** Work to complete **
Reproduce the entries word for word, starting at the line that contains "Where should I click to: Mark" and ending at the line that contains "coord(366,201)", with both of those lines included.
BEGIN Raw records
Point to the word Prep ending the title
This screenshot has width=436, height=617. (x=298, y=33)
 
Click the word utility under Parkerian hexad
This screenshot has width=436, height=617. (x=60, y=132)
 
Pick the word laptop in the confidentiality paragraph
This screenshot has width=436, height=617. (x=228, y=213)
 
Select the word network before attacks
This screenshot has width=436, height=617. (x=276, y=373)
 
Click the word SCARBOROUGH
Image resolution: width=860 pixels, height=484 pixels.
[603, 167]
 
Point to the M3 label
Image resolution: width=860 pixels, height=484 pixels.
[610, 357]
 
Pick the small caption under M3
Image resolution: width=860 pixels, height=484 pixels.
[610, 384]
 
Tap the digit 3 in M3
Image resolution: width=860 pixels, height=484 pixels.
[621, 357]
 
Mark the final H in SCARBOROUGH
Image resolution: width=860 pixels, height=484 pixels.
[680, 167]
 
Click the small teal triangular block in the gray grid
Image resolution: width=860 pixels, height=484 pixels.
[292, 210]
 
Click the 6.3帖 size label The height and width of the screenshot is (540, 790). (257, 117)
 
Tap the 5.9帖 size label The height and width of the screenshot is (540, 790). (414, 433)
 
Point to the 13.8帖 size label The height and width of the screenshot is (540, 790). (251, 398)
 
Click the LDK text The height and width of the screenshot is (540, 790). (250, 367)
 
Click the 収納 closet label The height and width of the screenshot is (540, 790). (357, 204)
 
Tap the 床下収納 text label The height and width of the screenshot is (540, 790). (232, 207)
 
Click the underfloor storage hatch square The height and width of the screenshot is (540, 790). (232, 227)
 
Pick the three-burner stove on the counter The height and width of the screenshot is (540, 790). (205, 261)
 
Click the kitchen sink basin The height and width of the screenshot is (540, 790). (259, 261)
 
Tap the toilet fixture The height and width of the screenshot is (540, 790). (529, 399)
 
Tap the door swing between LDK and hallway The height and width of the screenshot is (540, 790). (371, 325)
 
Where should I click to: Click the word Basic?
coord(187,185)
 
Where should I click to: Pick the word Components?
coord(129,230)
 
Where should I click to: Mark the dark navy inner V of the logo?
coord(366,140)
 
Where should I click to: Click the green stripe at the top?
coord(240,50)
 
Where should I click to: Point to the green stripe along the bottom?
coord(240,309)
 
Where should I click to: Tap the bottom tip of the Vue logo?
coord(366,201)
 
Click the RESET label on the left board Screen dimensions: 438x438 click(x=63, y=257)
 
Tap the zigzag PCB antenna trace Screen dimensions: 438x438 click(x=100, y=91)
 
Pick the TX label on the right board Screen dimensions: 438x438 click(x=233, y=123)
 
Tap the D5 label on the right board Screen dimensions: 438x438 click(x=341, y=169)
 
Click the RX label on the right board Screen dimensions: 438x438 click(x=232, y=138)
END Raw records
** Output below **
Where should I click to: Mark the dark navy inner V of the logo?
coord(366,140)
 
Where should I click to: Click the green stripe at the top?
coord(240,50)
 
Where should I click to: Point to the green stripe along the bottom?
coord(240,309)
 
Where should I click to: Tap the bottom tip of the Vue logo?
coord(366,201)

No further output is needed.